Breaking In Your Pocket Bike Engine

Lyle Ellerbee

Don’t let the excitement of your new purchase overwhelm your good sense. A new pocket bike must be broken in correctly if you want the bike to function correctly. If you do not take the proper steps, you will dramatically decrease your engine’s life. Opinions vary significantly on the correct way to break in a bike. We will discuss two widespread methods to break a pocket bike in. The most common method is often called “heat cycling.” Heat cycling means you run the engine at idle or barely above idle for approximately 5 to 10 minutes. After this time the engine will be right below the normal operating temperature. Then you turn the engine off and let the bike cool down. Once the engine is cool, you turn the bike on for another 10 minutes and then shut it down again. Do this process for a total of three to four times. When you have finished this process, run the bike at an easy pace for about 1 full tank of gas. Don’t put stress on the engine and avoid high RPM. When you have run through the tank of gas, your bike is ready to go and can be used at normal speeds.

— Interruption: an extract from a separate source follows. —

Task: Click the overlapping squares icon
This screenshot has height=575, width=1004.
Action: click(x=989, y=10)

The second method, called “racing break in” is less commonly used, though it is more fun. First, warm the engine for 5 minutes by letting it idle on the stand. Slowly bring the throttle up to figure out where the clutch engages. This way you can avoid getting ejected by applying too much throttle when riding. Then you hit the track. Take the first lap slowly to warm up the tires. On the second lap you can hit the gas and ride for 10 to 15 minutes. By accelerating, decelerating and hitting varying RPMS you will break in the engine. Remember to make sure that the engine has been sufficiently warmed up. Although you don’t have to ride the bike too hard, you also shouldn’t ride so slowly that the clutch never completely engages or you will burn out the clutch. You will be able to tell when the clutch is fully engaged by the sound of your motor and the feeling of the bike. It may be necessary to adjust the clutch to the rider’s weight.

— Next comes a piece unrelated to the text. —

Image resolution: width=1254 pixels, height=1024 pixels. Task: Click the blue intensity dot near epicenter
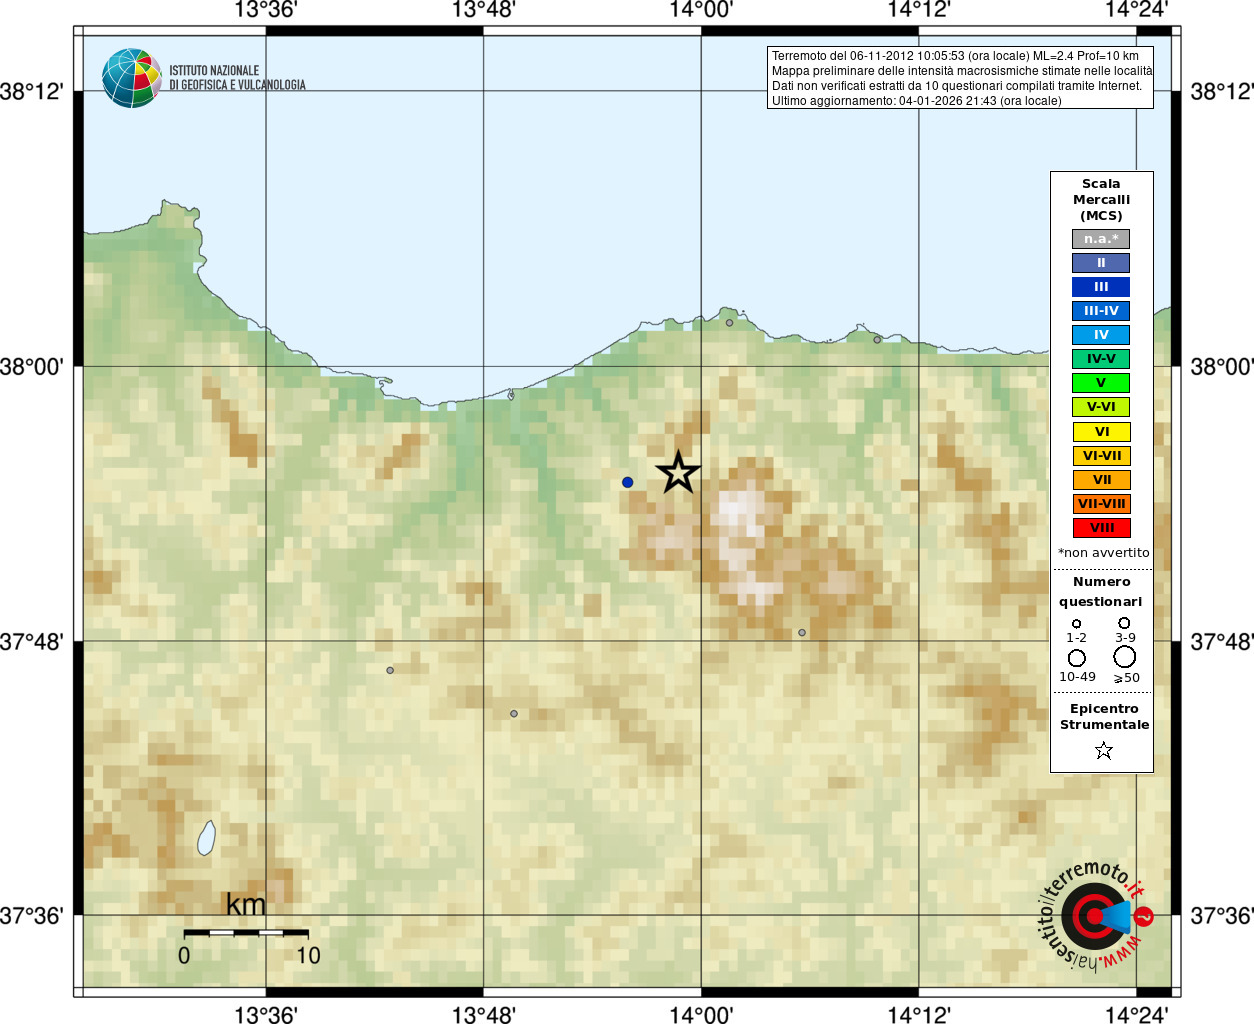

When you are breaking your bike in, your oil and gas mixture will be slightly different than during normal riding. Some experts say that it is best to use a richer mixture of oil (40 parts gas to 1 one part oil) during break in instead of the standard ratio of 50 to 1, while others will say you should always stick with the normal mixture. Read your instruction manual to see what the manufacturer recommends. During break in you should use non-synthetic oil. This helps the piston ring to seat fully. After the first gallon of gas, you should use full or semi-synthetic oil.

After your first ride look the bike over for any loosened fasteners. You should also periodically check your spark plug to verify that you are using the correct fuel mixture. If your ratio is correct the plug’s insulator will be a medium tan-ish color. However, if you see that your plug is white-ish or grey than you know that your engine is running lean.